At a commemoration event held by the Labor party in Tel Aviv yesterday evening to mark 26 years since the assassination of prime minister Yitzhak Rabin, current party leader Merav Michaeli said the party was committed to “Rabin’s way,” which she asserted was “truth. Simply the truth. To tell the people the truth. To tell the society and the State of Israel what is required [for peace], what must be done, even if it is difficult. Not to blur or to lie. To tell the truth.”
Former minister Avraham Shochat, who served as finance minister in Rabin’s government at the time of the murder, said Israeli society had not learned from the assassination.
“Is Israeli society more tolerant today than it was then? Of course not,” he said. “Is there still the danger of a political assassination in Israel today? Of course there is. Is there still the danger that an Israeli public servant will be killed for doing their job? Of course there is. Is the public discourse in the Knesset, in the media, on the streets and at demonstrations more tolerant and less violent? Of course not.

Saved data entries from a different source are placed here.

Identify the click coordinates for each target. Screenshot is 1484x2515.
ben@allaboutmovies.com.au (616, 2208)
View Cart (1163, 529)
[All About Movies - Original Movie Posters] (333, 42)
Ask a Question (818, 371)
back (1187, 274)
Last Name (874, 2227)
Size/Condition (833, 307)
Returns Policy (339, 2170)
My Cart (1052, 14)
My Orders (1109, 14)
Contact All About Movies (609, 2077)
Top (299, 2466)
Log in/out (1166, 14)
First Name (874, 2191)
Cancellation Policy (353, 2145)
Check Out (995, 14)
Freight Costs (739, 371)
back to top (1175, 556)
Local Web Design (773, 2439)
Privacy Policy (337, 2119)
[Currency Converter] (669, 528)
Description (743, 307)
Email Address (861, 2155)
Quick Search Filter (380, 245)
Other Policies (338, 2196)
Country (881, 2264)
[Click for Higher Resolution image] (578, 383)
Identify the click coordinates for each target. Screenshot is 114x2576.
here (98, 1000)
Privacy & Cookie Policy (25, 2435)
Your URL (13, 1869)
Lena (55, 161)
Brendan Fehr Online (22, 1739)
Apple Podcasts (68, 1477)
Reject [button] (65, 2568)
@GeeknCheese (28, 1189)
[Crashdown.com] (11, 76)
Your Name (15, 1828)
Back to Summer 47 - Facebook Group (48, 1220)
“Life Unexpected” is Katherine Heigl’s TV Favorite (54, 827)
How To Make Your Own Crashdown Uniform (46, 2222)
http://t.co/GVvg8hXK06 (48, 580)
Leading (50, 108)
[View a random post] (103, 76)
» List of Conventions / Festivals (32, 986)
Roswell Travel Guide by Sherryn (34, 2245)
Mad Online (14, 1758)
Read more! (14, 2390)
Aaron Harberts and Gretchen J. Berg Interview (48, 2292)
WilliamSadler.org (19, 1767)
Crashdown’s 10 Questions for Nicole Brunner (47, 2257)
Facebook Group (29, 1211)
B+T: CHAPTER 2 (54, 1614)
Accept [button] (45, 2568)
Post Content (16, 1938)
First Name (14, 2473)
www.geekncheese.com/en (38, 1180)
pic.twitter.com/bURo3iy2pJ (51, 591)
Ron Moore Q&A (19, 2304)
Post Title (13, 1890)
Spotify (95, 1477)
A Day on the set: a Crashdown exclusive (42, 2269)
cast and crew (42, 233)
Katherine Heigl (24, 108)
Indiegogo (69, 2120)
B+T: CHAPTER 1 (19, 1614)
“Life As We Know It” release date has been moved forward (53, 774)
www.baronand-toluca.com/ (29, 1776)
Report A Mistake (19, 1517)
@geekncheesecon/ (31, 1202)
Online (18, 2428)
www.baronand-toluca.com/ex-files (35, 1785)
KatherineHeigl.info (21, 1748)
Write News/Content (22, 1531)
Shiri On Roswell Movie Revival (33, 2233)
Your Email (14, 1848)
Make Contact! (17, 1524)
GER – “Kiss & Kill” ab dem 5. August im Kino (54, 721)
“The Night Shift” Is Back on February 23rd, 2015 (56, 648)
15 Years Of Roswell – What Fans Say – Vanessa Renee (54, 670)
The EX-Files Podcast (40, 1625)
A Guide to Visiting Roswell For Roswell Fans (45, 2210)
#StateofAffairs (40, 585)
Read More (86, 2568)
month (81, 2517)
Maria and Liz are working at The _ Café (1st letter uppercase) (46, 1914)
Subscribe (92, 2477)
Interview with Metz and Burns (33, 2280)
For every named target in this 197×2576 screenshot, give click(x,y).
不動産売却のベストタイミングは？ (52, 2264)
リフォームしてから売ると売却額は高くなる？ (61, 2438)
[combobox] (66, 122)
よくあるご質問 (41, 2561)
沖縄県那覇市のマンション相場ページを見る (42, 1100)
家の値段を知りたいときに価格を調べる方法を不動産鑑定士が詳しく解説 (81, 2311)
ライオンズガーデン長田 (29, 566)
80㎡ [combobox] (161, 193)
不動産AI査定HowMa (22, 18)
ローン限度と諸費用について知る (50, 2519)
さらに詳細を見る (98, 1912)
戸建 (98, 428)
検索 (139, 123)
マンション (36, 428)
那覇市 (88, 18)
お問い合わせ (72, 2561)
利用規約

Labor party leader Merav Michaeli speaks at a party commemoration event in Tel Aviv for Yitzhak Rabin, 26 years after his assassination (Courtesy)
“On the memorial day of Yitzhak Rabin’s assassination and throughout the year, we must fight for those very things that were the headlines of [the rally at which Rabin was killed] 26 years ago. That fight must carry on.”
The 1995 demonstration was held under the banner “Yes to peace, no to violence.”